腌制过程中高钠离子强度诱导肌球蛋白ATPase失活机制研究

基本信息
批准号:31301512
项目类别:青年科学基金项目
资助金额:25.00
负责人:王振宇
学科分类:
依托单位:中国农业科学院原子能利用研究所
批准年份:2013
结题年份:2016
起止时间:2014-01-01 - 2016-12-31
项目状态: 已结题
项目参与者:黄峰,丁楷,饶伟丽,夏安琪
关键词:
钠离子强度失活肌球蛋白ATPase腌制
结项摘要

Myosin ATPase activity could catalyze cytoskeletal proteins degradation and myosin proteolysis to form "myofibril fragmentation" in the salting process, which results in the different gel property, water holding capacity and flavor of muscle food. Based on previous data, the high sodium ionic strength will inactive the myosin ATPase in the salting, but the essential mechnism is insufficient. By protein purification, mass spectrum identification, SDS-PAGE,Western blotting, Infrared chromatography and circular dichroism spectra techniques, three researches will be carried out. Firstly, the biological characteristics of essential light chain and regulatory light chain and the effect of Ca2+/Mg2+ ionic strength on myosin ATPase activity is being studied. Secondly, the degradation of essential light chain and regulatory light chain, the activity of myosin light chain kinase and myosin light chain phosphorylation under differential sodium ionic strength will be investigated.
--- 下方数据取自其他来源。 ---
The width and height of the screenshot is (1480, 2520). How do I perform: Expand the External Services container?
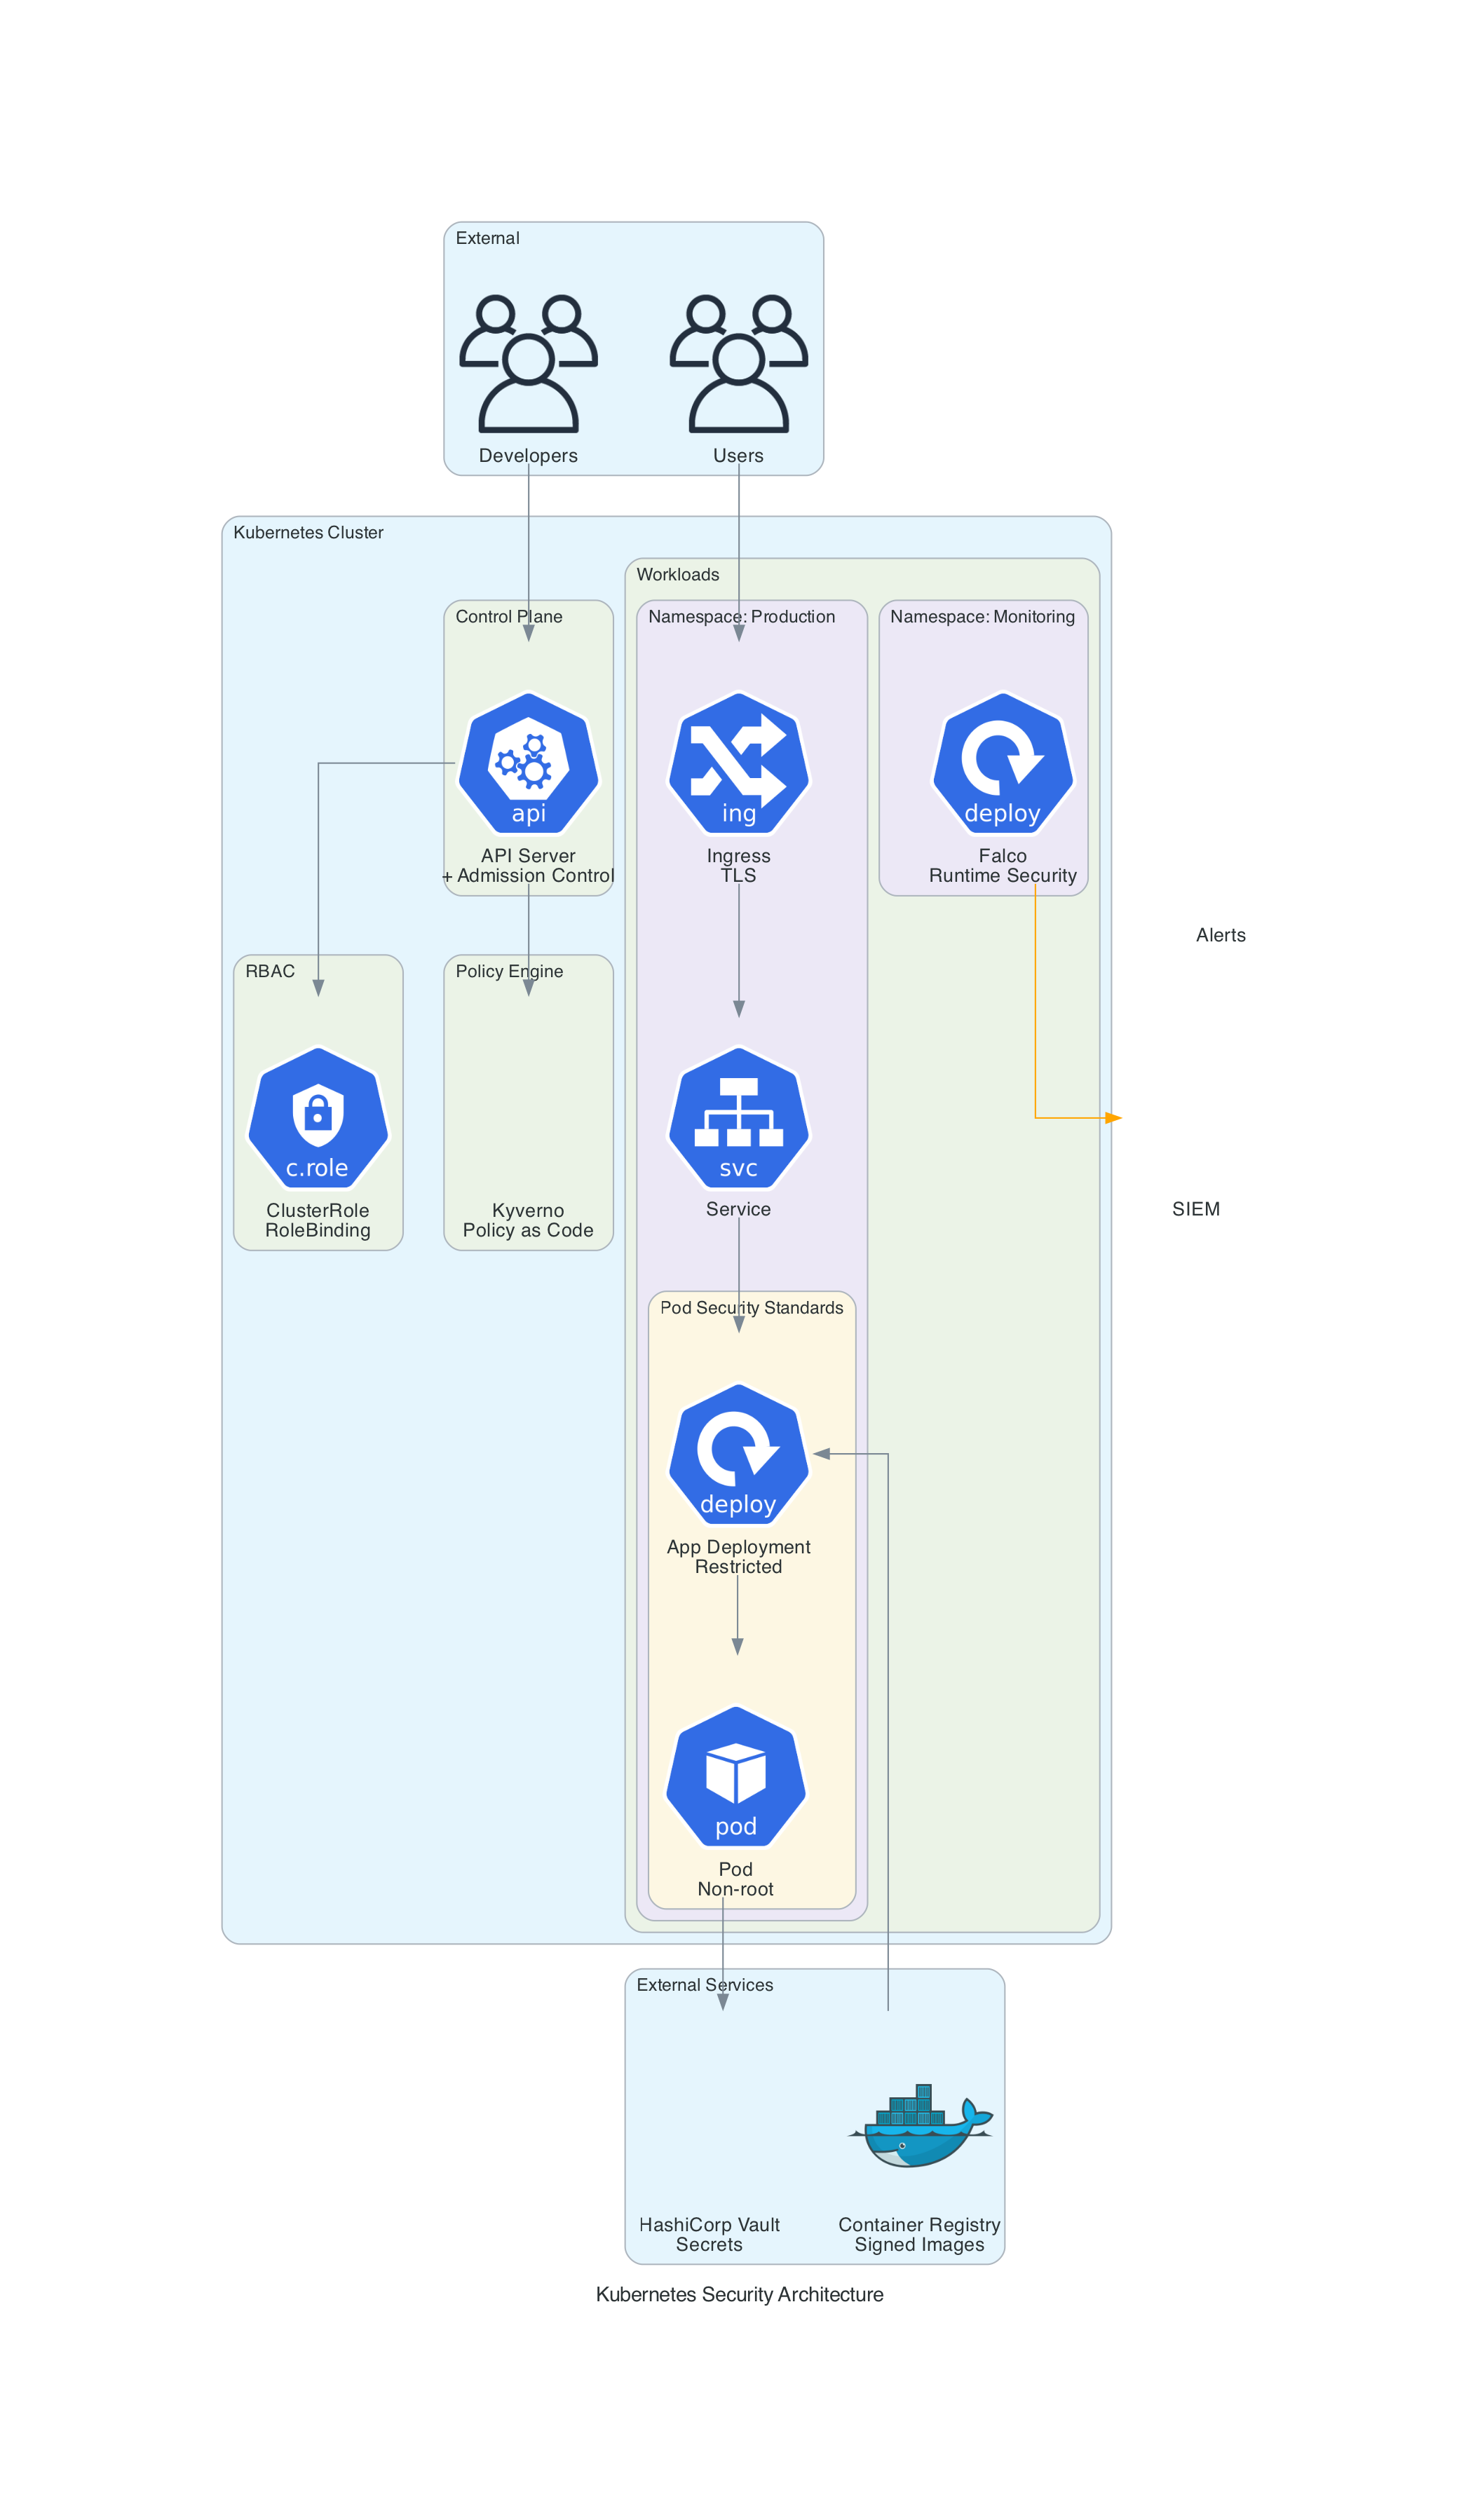click(706, 1984)
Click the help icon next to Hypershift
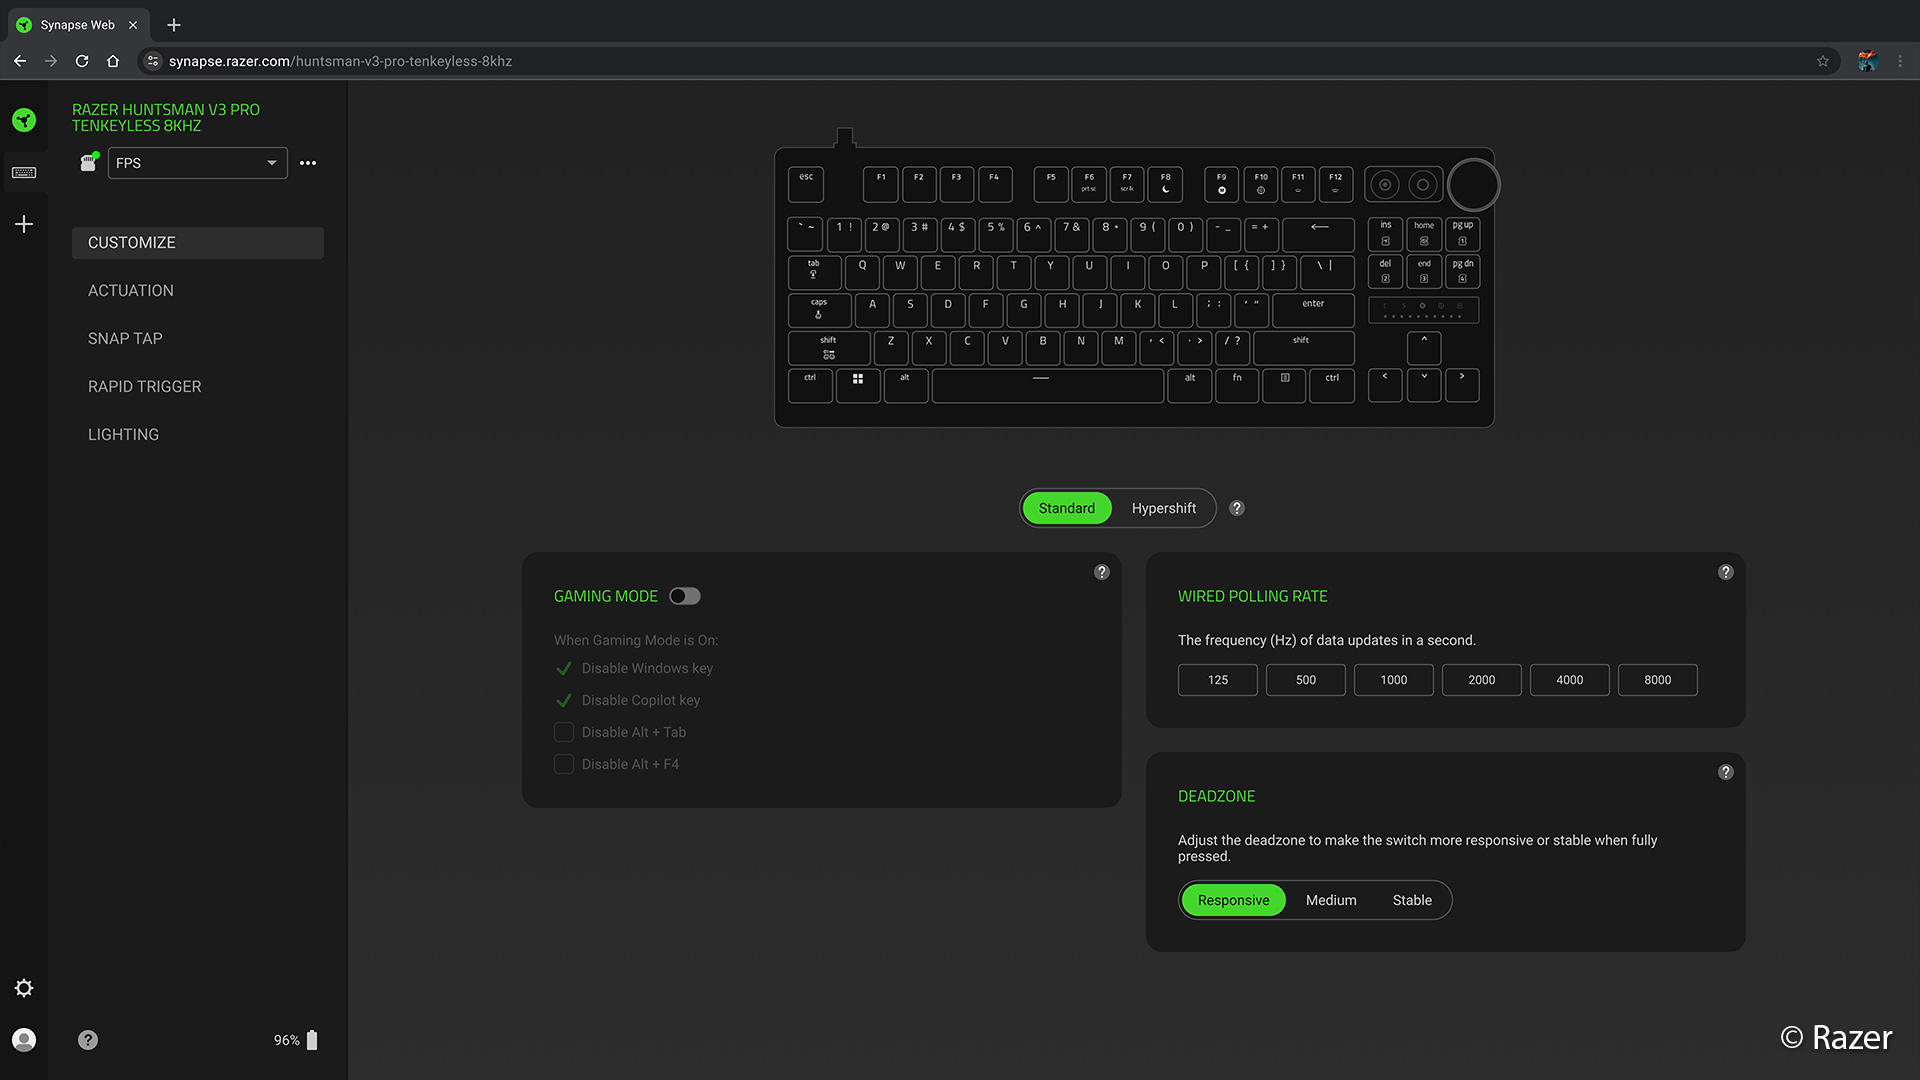 pyautogui.click(x=1237, y=508)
Thirdly, the mechanism of myosin ATPase inactivation influenced by myosin conformation is performed. Though the previous experiments, the inactivation mechanism of myosin ATPase induced by high sodium ionic strength will be fully explained, which will supply new theory to the muscle salting process..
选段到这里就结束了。